Smith Anderson Client Files Bid Protest Against DPI on Reading Diagnostics Tool Contract for K-3 Students
In the News & Observer article, “Company challenges NC’s new contract to test young students using computers,” Education Reporter T. Keung Hui shines a light on North Carolina’s handling of a multimillion-dollar contract to change how it tests the reading progress of kindergarten through third grade students. Smith Anderson client and the State’s current reading diagnostics provider, Amplify Education, Inc. (Amplify), is challenging how this contract was awarded and claims it was improperly passed over by State education officials.
In a bid protest filed by Smith Anderson attorney Mitch Armbruster, on June 24, 2019, New York-based Amplify contends that its mClass product is superior to the Istation product chosen by the State Department of Public Instruction (DPI) to assess children’s reading progress. Amplify cites to reports that mClass was recommended by an evaluation committee formed by State Superintendent Mark Johnson, but that the Superintendent went against the committee’s recommendation, choosing Istation instead.
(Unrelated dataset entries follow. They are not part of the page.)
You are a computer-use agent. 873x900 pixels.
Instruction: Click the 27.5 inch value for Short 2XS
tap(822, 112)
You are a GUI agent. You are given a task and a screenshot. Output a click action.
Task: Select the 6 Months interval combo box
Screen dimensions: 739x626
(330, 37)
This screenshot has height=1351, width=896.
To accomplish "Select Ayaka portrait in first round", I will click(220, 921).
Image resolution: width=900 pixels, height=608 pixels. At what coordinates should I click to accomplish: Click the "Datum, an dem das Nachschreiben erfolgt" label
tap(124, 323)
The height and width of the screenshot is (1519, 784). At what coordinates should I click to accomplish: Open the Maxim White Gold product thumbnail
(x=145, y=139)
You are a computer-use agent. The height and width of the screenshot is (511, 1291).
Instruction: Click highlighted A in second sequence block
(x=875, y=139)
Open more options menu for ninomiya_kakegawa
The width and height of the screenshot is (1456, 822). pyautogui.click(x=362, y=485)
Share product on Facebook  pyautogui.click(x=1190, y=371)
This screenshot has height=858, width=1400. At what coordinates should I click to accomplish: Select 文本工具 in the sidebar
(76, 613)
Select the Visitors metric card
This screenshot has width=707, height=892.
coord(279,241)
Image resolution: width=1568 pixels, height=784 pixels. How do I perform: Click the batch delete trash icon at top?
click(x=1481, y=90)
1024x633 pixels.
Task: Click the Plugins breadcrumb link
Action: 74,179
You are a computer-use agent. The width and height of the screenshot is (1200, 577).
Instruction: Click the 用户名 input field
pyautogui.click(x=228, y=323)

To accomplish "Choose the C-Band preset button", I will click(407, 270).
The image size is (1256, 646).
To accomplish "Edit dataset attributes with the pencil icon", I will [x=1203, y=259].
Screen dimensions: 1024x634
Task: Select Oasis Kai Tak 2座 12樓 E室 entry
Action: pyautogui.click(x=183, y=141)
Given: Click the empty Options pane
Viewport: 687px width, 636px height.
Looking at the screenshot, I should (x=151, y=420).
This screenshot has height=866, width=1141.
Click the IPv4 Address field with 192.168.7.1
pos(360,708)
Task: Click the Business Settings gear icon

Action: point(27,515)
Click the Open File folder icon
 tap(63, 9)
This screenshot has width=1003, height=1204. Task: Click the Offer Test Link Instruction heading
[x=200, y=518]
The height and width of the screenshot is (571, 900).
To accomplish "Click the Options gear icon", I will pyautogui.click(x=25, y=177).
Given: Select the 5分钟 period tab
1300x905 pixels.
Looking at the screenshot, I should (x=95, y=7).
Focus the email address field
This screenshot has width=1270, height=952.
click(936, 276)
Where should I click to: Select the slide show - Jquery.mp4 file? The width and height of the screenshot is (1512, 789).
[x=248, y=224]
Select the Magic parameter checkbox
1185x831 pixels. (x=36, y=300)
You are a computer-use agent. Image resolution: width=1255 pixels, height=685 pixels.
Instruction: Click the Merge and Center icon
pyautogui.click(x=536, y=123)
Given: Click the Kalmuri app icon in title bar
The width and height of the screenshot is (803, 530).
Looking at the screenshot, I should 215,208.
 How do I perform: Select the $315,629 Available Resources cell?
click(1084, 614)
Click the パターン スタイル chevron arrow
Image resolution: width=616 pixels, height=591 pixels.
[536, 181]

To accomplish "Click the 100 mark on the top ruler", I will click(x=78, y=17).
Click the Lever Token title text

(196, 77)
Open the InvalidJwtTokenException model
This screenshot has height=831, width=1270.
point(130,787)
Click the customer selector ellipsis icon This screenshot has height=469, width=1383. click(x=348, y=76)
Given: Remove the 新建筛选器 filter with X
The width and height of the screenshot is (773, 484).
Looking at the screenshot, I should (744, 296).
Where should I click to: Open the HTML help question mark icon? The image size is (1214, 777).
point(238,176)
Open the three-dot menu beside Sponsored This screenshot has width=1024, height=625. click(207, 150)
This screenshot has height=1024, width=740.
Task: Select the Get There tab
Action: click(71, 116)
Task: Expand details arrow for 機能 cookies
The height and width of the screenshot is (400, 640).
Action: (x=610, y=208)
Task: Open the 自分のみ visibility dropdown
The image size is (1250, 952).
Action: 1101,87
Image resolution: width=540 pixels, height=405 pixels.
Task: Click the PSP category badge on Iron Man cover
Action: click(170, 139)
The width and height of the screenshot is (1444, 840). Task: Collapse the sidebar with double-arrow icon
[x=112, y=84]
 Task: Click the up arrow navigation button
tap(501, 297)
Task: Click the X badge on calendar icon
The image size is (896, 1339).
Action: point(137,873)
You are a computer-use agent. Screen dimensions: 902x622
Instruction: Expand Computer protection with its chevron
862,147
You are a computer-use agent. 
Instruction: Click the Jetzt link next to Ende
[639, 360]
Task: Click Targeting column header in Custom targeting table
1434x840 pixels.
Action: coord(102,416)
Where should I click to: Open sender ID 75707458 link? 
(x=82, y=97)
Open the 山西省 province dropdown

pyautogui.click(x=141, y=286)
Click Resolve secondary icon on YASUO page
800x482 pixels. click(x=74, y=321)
Amplify is asking DPI to suspend or terminate its contract with Istation while the protest is reviewed.
“As many who participated in this evaluation have now stated publicly, Amplify was the most qualified bidder and should have been awarded the contract,” Armbruster says in the protest letter. “Its solution would be the best value to the State of North Carolina.”
As part of its protest, Amplify cites posts from the evaluation committee leader, who says that the DPI evaluation committee found mClass to be better than Istation and that Istation didn’t meet North Carolina’s needs. DPI has since defended how the contract was awarded and has also denied that the committee recommended mClass.
In early June, Johnson announced that he signed a three-year, $8.3 million contract with Istation. According to the N&O article, the Istation program will put children in kindergarten through third grade on a computer three times a year to test their reading skills, then print out reports for teachers. However, with the mClass program, students read aloud to teachers to help assess their skills, which Amplify has found to be a more effective assessment method.
“Because school is starting very soon and the State Board of Education intends to further review the award, forcing a rapid implementation of a new product while a protest is pending (and while most teachers are not at work and not available to be trained) would be ill-advised,” Armbruster writes.